Conocí en persona a David Huerta hace ya muchos años, por ahí del 2003. Tropecé con él a la salida de la oficina de DEMAC donde trabajé un tiempo, en un área de Profética. Iba acompañada del poeta Enrique Pimentel, que muy caballerosamente me ayudaba a cargar una descomunal tamalera destinada a apoyar a las mujeres reclusas del Cereso de San Miguel. Enrique y David se quedaron viendo, uno apenado, con la tamalera al hombro, y el otro muy divertido. Cuando me di cuenta, la ollota yacía en el piso y aquellos dos se abrazaban, contentos de haberse encontrado de esa forma tan divertida y accidental. David no paraba de hacer bromas sobre las nuevas formas de ganarse la vida de algunos poetas en Puebla, y Enrique, muy apenado, le seguía sin embargo las chanzas. Todo un espectáculo el intercambio de culteranismos en ese momento en el cual dos buenos amigos, que además eran grandes poetas, se encuentran, se reconocen, se halagan y se quedan de ver otro día, al más puro estilo de estas tierras.

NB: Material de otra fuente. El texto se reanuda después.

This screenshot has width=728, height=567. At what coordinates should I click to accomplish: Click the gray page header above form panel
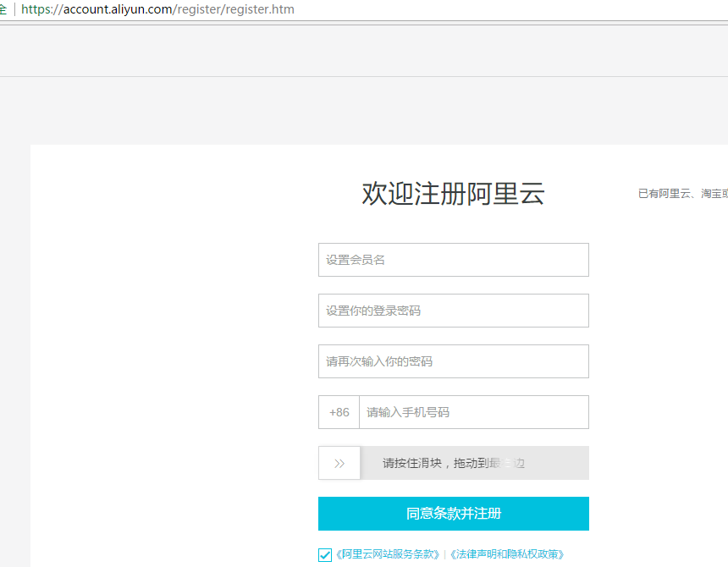pos(364,110)
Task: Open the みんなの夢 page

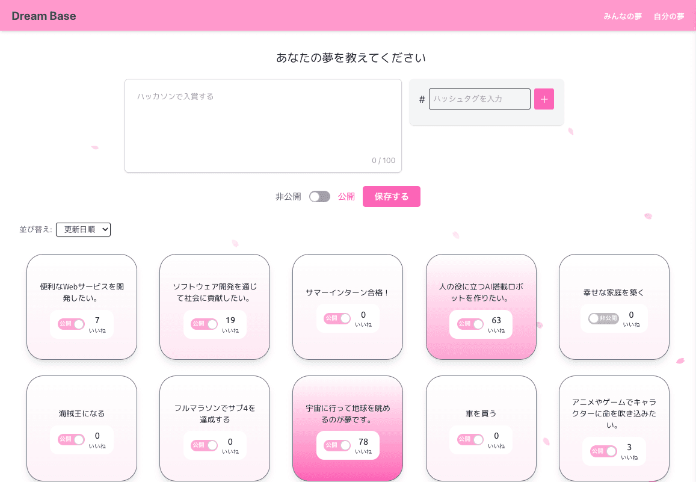Action: pos(623,16)
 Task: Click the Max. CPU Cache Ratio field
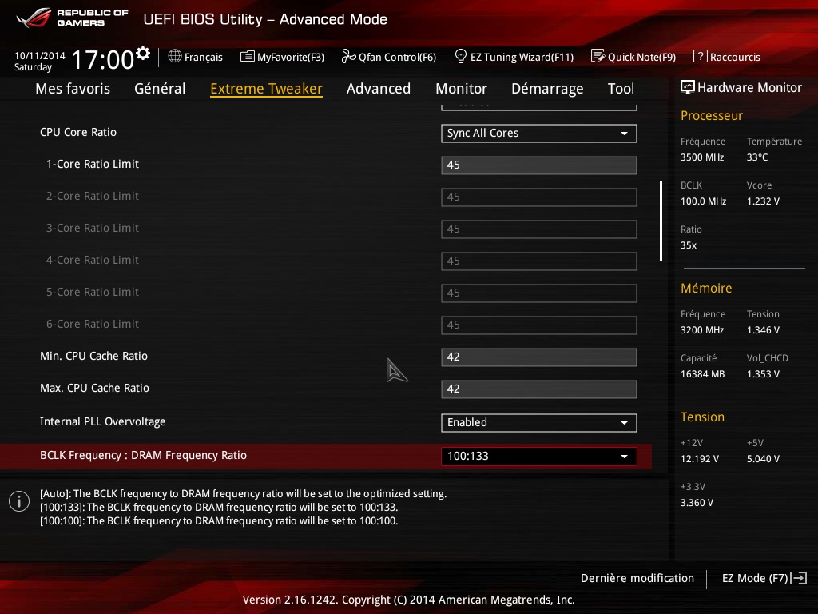point(538,389)
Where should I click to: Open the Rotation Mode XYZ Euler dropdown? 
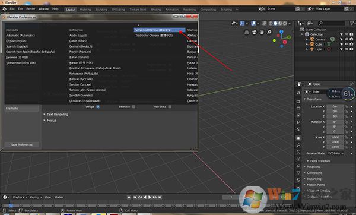[336, 153]
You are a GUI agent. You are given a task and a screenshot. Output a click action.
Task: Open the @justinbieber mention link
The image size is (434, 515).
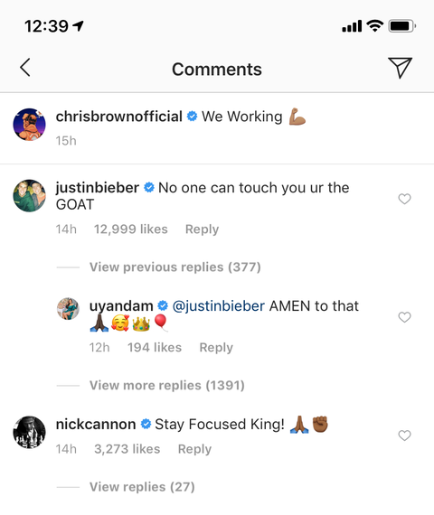[218, 306]
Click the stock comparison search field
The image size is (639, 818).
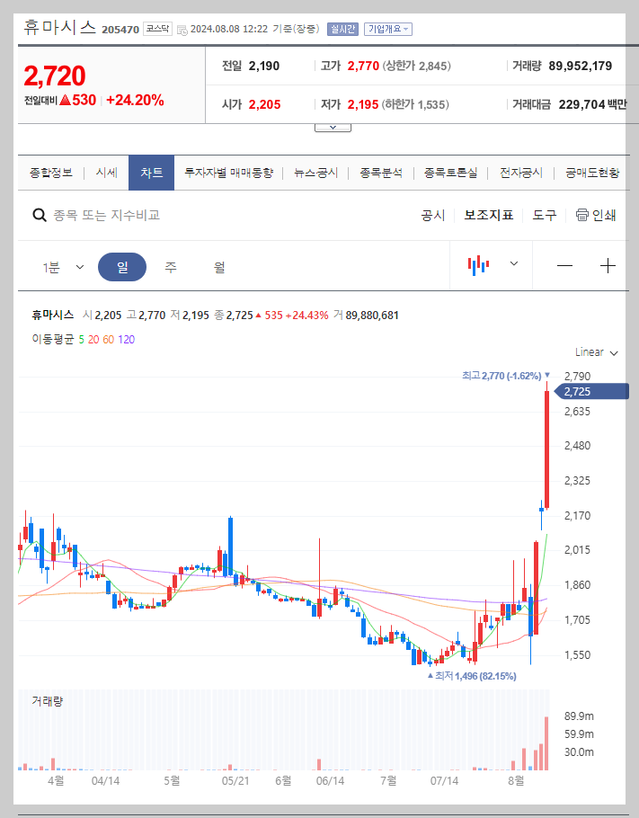click(135, 216)
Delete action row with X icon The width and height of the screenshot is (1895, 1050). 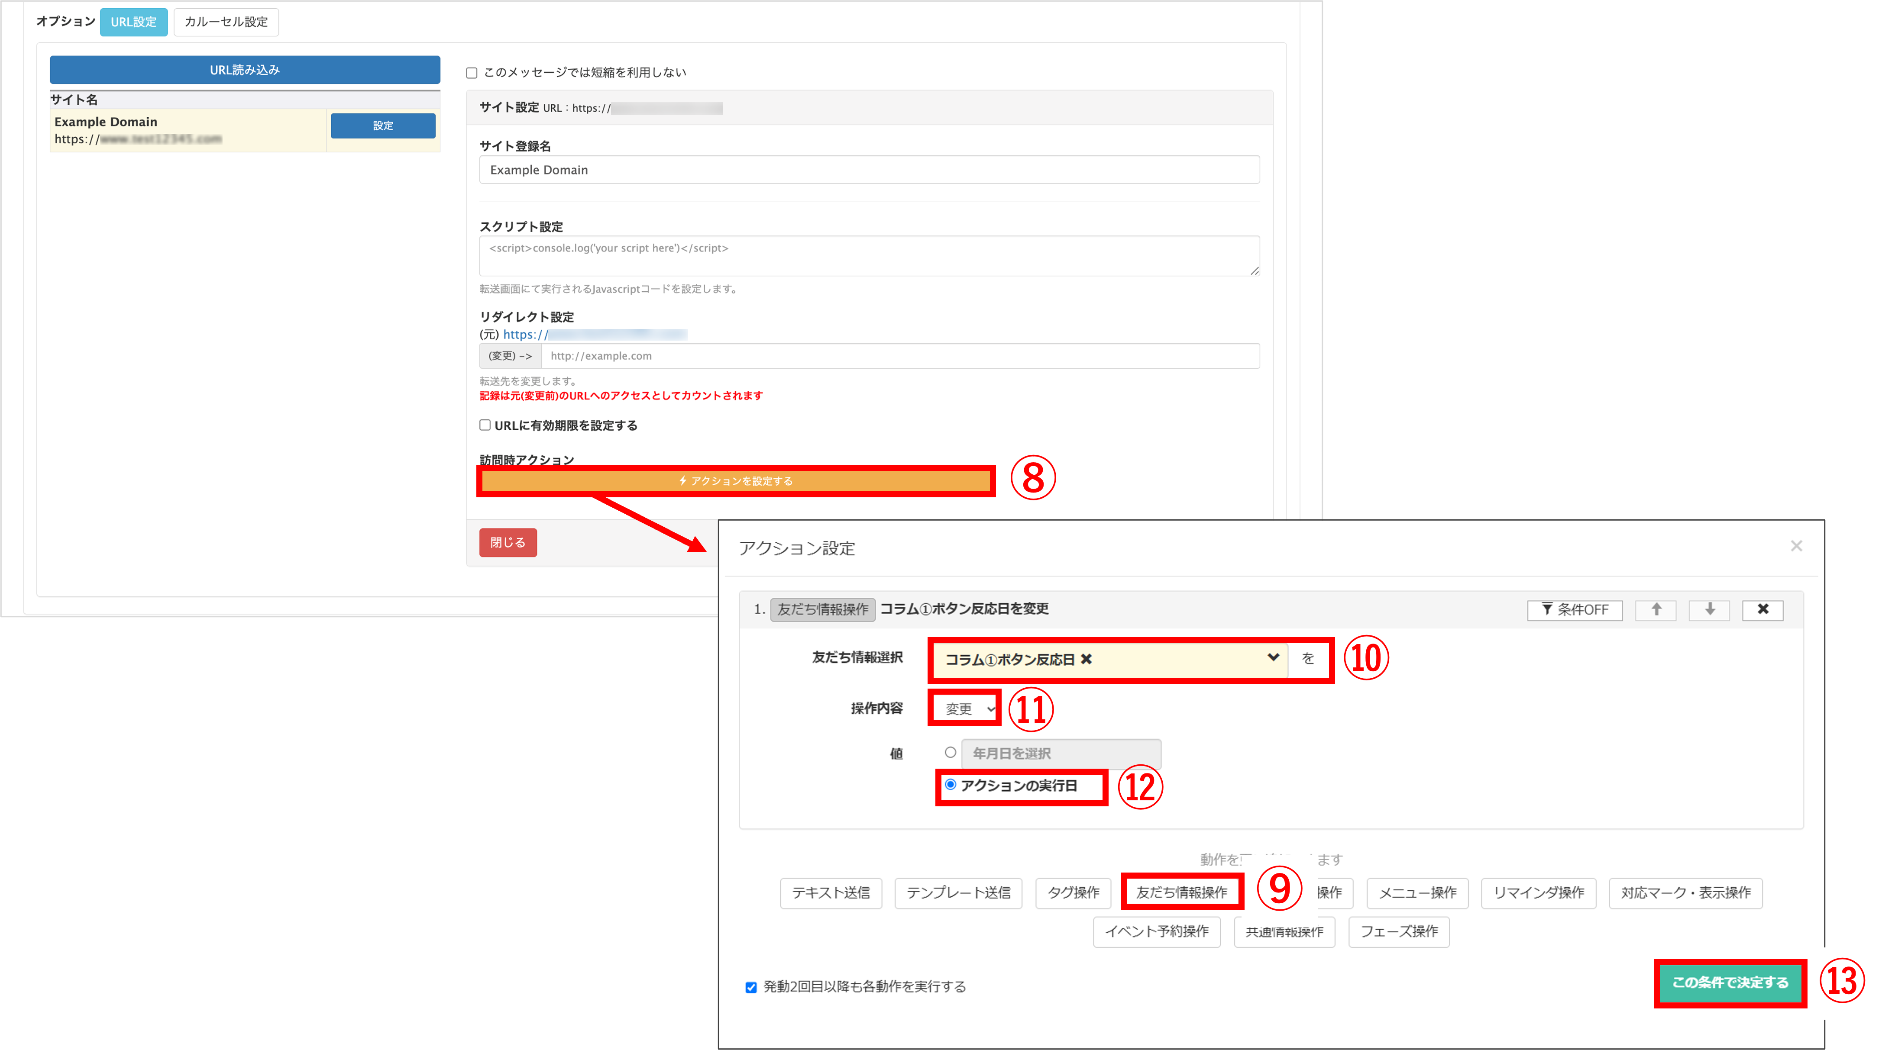(1763, 610)

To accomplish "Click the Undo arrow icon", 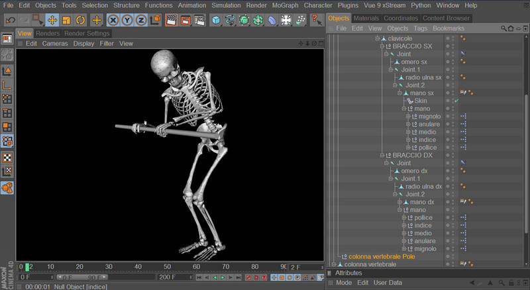I will (x=9, y=20).
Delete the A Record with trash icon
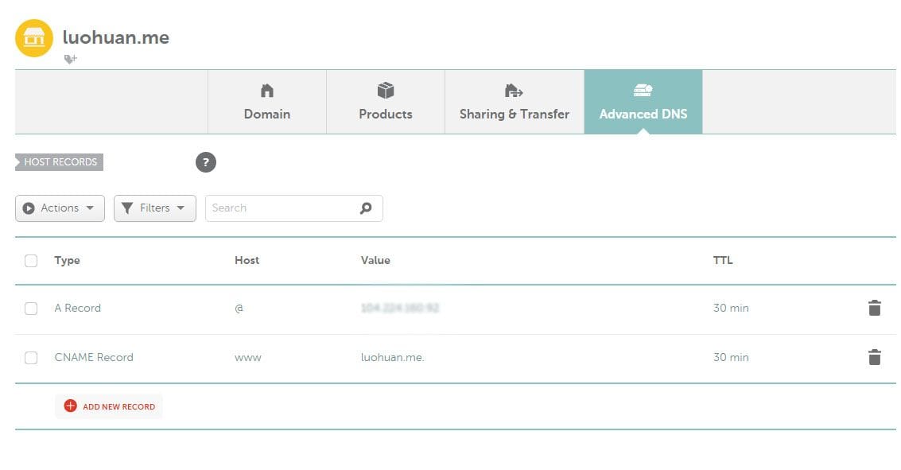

Ignoro si Enrique lo volvió a ver en persona. Yo recuerdo haber asistido a algunas lecturas de su obra y entablar algunas conversaciones telefónicas, sobre todo cuando su esposa Verónica Murguía ganó el premio de literatura juvenil Gran Angular de 2013, con la novela Loba, que presentamos Sebastián Gatti y yo en Puebla poco después de su publicación. Siempre me dio la impresión, corroborada por otros amigos muy cercanos a él, de ser un hombre cabal, amable y gentil, pero sobre todo profundamente humano.

Como muchos lectores de mi generación y de mi colegio (estudié en el Colegio Madrid de la Ciudad de México), leí a Efraín Huerta, padre de David, desde que estaba en la secundaria. Para mí su poesía era el canon. Justo después de haber leído el poema “Las muchachas del alba” se me ocurrió la peregrina idea de llegar a ser algún día poeta. Me felicito de no haber concretado ese malhadado anhelo. Hoy soy muy feliz como narradora que lee poesía para satisfacer la necesidad de belleza y silencio en este cada vez más caótico mundo.

Mis acercamientos a la poesía de David estuvieron quizá prejuiciados o amparados por la huella que la obra de su padre dejó en mí y en mi generación. Así que debo confesar que, aunque no soy una experta en poesía, la lectura de Incurable me dejó la impresión de estar, sí, ante un poema mayor de la poesía mexicana, pero además frente un desplante de sabiduría literaria, amor por las palabras y una catarsis personal mediada por un aparato poético y filosófico que significa un arduo reto para cualquier lector.

No sé si es por costumbre o por genuina convicción que decimos siempre que la mejor manera de recordar a un escritor fallecido es leer su obra. Quizá la respuesta nos la da el propio David Huerta en “Regresos y peregrinaciones” un texto que forma parte de El vaso del tiempo, un conjunto de reflexiones publicado por la editorial Vaso Roto en 2017. Ahí el poeta decía que, además del “sentido conocido y común: ‘línea de escritura’, y más específicamente ‘sucesión de palabras gobernada por principios rítmicos y acotada por modulaciones prosódicas’”, la palabra verso, que proviene del verbo latino vertere (dar vuelta, girar), “contiene dentro de sí un regreso”. Podría ahora citar algún verso, alguna estrofa de su vasta obra, para hacerlo regresar a mi memoria, pero prefiero quedarme, simplemente, como muestra inigualable de su permanente vocación poética y amorosa, con la dedicatoria que inaugura ese volumen de ensayos: “Para Verónica Murguía, en todos los puntos de la Rosa”. Vaya para ella un sentido abrazo. Su pérdida es nuestra, los lectores de David, pero también es un golpe devastador a la esperanza.